• [EXERCISE PROMPT]
In the BizTalk pipeline text below, rewrite the part starting at "Following are the" and ending at "a transaction if).", with "scripting functoid" changed to "custom functoid".

• [PASSAGE FOR REVIEW]
⁂
Following are the maps used to create the SQL insert message and the Response Returned by BizTalk WCF Service( The scripting functoid just returns the GUID as a transaction if).
The Orchestration Flow is as Follows.
Custom Receive Pipeline Using XDocument
The code for the receive pipeline using the XDocument is as follows. The Component loads the entire message and memory which causes a high memory utilization.
using System;
using System.Collections.Generic;
using System.Linq;
using System.Text;
using System.Threading.Tasks;
using Microsoft.BizTalk.Message.Interop;
using Microsoft.BizTalk.Component.Interop;
using System.IO;
using System.Xml.Linq;
namespace ProcessLargeFilesInBizTalk.Components
{
[ComponentCategory(CategoryTypes.CATID_PipelineComponent)]
[ComponentCategory(CategoryTypes.CATID_Decoder)]
[System.Runtime.InteropServices.Guid("2B62CE58-5C73-483D-8CB2-76E2E3014057")]
public class ExtractorClassesUsingXDocument : IBaseComponent, IComponentUI, IComponent, IPersistPropertyBag
{
#region IBaseComponent
private const string _Description = "Decode Pipeline Component To Extract the Data from Node and save To File";
private const string _Name = "ImageExtractorXDocument";
private const string _Version = "1.0.0.0";
public string Description
{
get { return _Description; }
}
public string Name
{
get { return _Name; }
}
public string Version
{
get { return _Version; }
}
#endregion
#region IComponentUI
private IntPtr _Icon = new IntPtr();
public IntPtr Icon
{
get { return _Icon; }
}
public System.Collections.IEnumerator Validate(object projectSystem)
{
return null;
}
#endregion
#region IpersistPropertyBag
private string _ImageDataNodeName;
private string _LocalTempDataStore;
private string _FileExtension;
public string ImageDataNodeName
{
get { return _ImageDataNodeName; }
set { _ImageDataNodeName = value; }
}
public string LocalTempDataStore
{
get { return _LocalTempDataStore; }
set { _LocalTempDataStore = value; }
}
public string FileExtension
{
get { return _FileExtension; }
set { _FileExtension = value; }
}
public void GetClassID(out Guid classID)
{
classID = new Guid("2B62CE58-5C73-483D-8CB2-76E2E3014057");
}
public void InitNew()
{
}
public void Load(IPropertyBag pBag, int errorLog)
{
object val1 = null;
object val2 = null;
object val3 = null;
try
{
pBag.Read("ImageDataNodeName", out val1, 0);
pBag.Read("LocalTempDataStore", out val2, 0);
pBag.Read("FileExtension", out val3, 0);
}
catch (ArgumentException)
{
}
catch (Exception ex)
{
throw new ApplicationException("Error Reading Property Bag. Error Message " + ex.Message);
}
if (val1 != null)
{
_ImageDataNodeName = (string)val1;
}
if (val2 != null)
{
_LocalTempDataStore = (string)val2;
}
if (val3 != null)
{
_FileExtension = (string)val3;
}
}
public void Save(IPropertyBag pBag, bool clearDirty, bool saveAllProperties)
⁂
• [STUDY MATERIAL]
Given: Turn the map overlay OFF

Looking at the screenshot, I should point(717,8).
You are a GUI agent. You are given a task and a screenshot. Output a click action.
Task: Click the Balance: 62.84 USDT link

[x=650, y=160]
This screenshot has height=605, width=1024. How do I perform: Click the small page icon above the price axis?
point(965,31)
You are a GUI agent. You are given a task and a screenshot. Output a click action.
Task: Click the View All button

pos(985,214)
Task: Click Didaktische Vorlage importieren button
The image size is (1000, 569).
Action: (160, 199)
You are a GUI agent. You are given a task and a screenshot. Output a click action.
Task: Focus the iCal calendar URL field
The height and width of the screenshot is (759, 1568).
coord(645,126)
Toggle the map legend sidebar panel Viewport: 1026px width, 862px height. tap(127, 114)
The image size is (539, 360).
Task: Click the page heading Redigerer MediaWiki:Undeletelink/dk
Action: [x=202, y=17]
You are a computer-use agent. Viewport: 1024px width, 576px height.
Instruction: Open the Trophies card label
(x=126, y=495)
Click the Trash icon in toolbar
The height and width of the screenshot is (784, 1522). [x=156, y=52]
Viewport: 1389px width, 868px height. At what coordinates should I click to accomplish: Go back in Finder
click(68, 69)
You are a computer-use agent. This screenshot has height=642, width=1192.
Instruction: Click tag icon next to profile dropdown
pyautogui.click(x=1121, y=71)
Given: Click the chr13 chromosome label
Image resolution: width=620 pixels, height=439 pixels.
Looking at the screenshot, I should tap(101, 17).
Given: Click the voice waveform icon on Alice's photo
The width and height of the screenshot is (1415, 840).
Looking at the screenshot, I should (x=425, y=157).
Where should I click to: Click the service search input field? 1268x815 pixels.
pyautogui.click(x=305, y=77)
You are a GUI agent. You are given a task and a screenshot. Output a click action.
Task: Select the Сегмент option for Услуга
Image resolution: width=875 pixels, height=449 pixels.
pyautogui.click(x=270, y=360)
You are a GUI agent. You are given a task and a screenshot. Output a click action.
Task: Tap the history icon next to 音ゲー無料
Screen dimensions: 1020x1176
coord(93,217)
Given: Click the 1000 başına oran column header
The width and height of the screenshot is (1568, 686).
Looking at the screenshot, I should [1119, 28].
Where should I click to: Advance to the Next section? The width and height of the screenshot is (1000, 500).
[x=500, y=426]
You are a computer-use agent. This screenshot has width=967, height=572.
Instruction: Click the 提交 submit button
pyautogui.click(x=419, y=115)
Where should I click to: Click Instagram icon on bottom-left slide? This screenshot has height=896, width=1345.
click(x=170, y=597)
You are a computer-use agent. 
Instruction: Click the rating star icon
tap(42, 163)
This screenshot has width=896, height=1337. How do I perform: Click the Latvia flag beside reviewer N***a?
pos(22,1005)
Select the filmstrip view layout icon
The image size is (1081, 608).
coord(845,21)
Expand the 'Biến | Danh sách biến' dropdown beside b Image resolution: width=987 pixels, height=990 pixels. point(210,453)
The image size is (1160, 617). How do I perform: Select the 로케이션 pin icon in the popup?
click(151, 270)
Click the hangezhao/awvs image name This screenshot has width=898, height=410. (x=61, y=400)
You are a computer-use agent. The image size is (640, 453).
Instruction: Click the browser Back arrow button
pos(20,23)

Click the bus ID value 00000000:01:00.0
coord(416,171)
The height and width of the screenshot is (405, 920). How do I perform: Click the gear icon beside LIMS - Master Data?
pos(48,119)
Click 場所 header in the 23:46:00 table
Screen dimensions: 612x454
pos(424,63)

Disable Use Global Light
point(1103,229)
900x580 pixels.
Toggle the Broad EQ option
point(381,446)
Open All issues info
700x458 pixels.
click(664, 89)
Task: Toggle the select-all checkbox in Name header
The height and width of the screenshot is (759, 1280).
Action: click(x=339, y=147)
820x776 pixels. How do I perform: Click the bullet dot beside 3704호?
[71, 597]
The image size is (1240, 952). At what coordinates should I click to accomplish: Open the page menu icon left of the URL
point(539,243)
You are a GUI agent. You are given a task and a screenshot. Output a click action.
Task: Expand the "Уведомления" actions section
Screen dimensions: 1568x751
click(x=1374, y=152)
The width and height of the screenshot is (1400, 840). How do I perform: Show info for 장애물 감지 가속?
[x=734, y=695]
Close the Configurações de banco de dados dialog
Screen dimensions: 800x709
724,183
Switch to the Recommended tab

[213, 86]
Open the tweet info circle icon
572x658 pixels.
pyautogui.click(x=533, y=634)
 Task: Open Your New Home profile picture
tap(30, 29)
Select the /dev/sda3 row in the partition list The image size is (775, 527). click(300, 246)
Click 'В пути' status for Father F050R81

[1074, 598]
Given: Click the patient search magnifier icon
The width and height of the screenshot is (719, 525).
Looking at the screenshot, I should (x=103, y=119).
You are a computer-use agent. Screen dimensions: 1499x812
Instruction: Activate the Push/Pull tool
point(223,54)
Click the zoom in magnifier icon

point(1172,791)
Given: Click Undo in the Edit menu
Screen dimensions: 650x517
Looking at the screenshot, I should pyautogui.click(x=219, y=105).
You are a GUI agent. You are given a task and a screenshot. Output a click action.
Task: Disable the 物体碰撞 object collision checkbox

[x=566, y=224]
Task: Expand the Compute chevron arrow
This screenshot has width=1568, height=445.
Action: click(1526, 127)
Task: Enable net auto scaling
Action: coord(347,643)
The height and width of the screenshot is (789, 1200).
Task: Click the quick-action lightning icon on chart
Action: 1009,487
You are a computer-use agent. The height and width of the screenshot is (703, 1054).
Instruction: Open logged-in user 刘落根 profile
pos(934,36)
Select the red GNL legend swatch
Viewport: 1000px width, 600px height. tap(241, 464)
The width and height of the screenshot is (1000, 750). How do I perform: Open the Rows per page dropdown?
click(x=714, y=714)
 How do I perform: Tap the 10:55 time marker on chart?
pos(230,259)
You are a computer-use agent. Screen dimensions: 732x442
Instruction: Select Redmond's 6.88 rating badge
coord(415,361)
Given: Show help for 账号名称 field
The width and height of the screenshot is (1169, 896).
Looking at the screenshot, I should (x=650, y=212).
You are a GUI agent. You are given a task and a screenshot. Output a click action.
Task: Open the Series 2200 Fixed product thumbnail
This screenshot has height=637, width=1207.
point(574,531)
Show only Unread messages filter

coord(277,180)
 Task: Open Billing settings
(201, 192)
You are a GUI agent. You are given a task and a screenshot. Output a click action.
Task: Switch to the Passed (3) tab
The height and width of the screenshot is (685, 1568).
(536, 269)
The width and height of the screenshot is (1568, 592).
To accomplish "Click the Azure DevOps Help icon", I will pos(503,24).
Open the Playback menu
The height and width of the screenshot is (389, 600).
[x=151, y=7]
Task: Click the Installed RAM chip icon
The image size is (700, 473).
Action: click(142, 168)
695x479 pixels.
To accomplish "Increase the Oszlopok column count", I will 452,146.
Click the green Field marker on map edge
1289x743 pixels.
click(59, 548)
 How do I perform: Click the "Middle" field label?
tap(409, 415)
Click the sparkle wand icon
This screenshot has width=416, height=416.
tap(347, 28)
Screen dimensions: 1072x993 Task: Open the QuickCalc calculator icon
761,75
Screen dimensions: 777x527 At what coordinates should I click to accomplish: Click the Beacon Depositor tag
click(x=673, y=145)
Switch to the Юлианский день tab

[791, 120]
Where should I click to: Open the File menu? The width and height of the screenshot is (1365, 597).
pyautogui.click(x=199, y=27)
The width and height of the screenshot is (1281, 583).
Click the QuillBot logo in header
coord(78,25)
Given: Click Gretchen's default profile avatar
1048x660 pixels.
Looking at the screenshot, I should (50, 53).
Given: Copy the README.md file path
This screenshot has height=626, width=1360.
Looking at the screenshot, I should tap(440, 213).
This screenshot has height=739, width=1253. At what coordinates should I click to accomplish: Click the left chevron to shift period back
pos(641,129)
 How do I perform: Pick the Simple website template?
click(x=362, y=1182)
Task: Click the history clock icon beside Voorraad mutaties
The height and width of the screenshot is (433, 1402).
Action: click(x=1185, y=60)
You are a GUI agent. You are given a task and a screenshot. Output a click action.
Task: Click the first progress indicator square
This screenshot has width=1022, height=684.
⁂
• [YOUR SOLUTION]
Following are the maps used to create the SQL insert message and the Response Returned by BizTalk WCF Service( The custom functoid just returns the GUID as a transaction if).